Award Amount: $900,000 (IEDO, AMMTO, BTO)
City, State: Oak Ridge, Tennessee
Partners: Johnson Controls, Carrier
Description: The project participants propose to design and demonstrate a heat exchanger with 400% higher heat transfer rate than current technologies. This high heat transfer rate will be achieved by using polymer composites with high thermal conductivity. They aim to do achieve lower costs by additively manufacturing the polymer composite heat exchanger, which does not suffer from corrosion, reducing maintenance cost, and enables a more compact structure, reducing refrigerant charge. The project aims to achieve a 30% reduction in manufacturing cost and a 40% improvement in compactness compared to the state of the art.
Award Amount: $900,000 (IEDO, BTO)
City, State: Oak Ridge, Tennessee
Partners: Carrier
Description: The proposed industrial heat pump aims to improve on the state-of-the-art industrial drying systems with a novel high-temperature heat pump that uses low-global-warming-potential refrigerants to recover and repurpose industrial waste heat for drying. Heat pumps provide more thermal energy than the amount of electricity they use, making them far more efficient than traditional fossil fuel combustion-based drying systems. Decarbonizing drying with industrial heat pumps would provide significant energy savings due to the higher efficiency of heat pumps, improve drying operation efficiency, and significantly enhance heat and water recovery.
Topic 5: National Lab Developed IP Technology maturation and Commercialization Projects Utilizing the Lab Embedded Entrepreneurship Program
Number of Awards: 2
Award Amount: $1,299,422
National lab developed IP technology maturation and commercialization projects leveraging the Lab Embedded Entrepreneurship Program (LEEP) to bring lab-developed IP to market must be directed at technology development and not yet at demonstration stage.
Award Amount: $649,711 (IEDO, AMMTO, BTO)
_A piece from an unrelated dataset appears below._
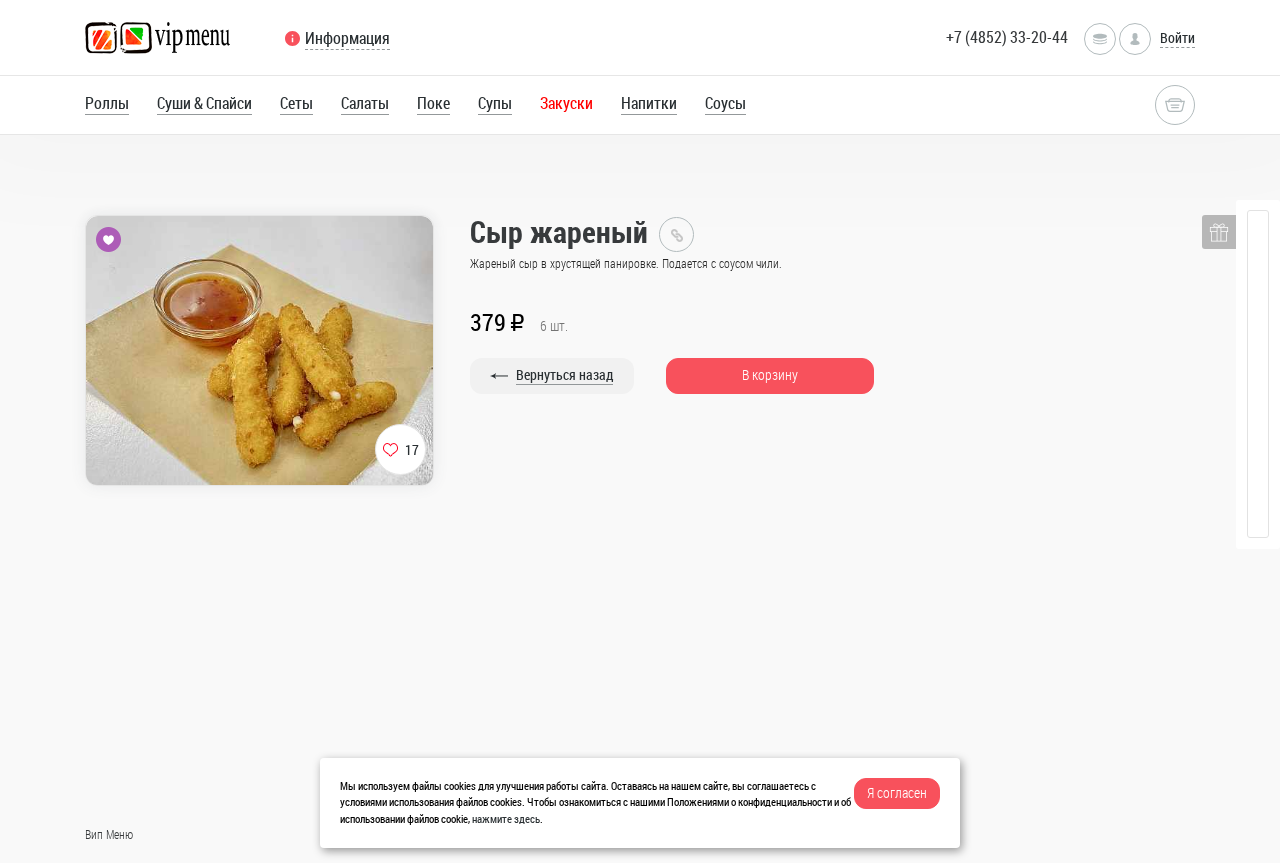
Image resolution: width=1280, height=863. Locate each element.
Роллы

City, State: Oak Ridge, Tennessee
Partners: Vitriform3D
Description: This project aims to reduce the carbon intensity of building materials by recycling glass into a fire resilient exterior siding for buildings. Lab-Embedded Entrepreneurship Program participant Vitriform3D has developed an additive manufacturing technique that can utilize recycled glass for a 75% reduction in carbon intensity. The project will use additive manufacturing to Oak Ridge National Laboratory binder to form pilot production of the exterior siding and install it to analyze its life cycle and techno-economic impacts.
Full Title: Inconel-718 Printed Circuit Heat Exchanger with Micro-Channels for Optimal Thermal Performance of Supercritical Carbon Dioxide Cycles
Award Amount: $649,711 (IEDO, AMMTO, BTO)
City, State: Oak Ridge, Tennessee
Partners: EarthEn Inc.
Description: Heat exchangers account for about 12% of capital costs in power production. 3-D printed circuit heat exchangers (PCHEs) are compact, with drastically higher heat transfer areas, enabling much higher thermal efficiencies, capable of withstanding high-temperature operation. Heat exchangers are used in thermal energy storage as well as power production, a key technology to enabling the use of renewable energy to supplying industrial heat. The performance of the PCHE will be optimized by 3D printing micro-channel grooves and through computational optimization with the goal of achieving thermal efficiencies of 55%.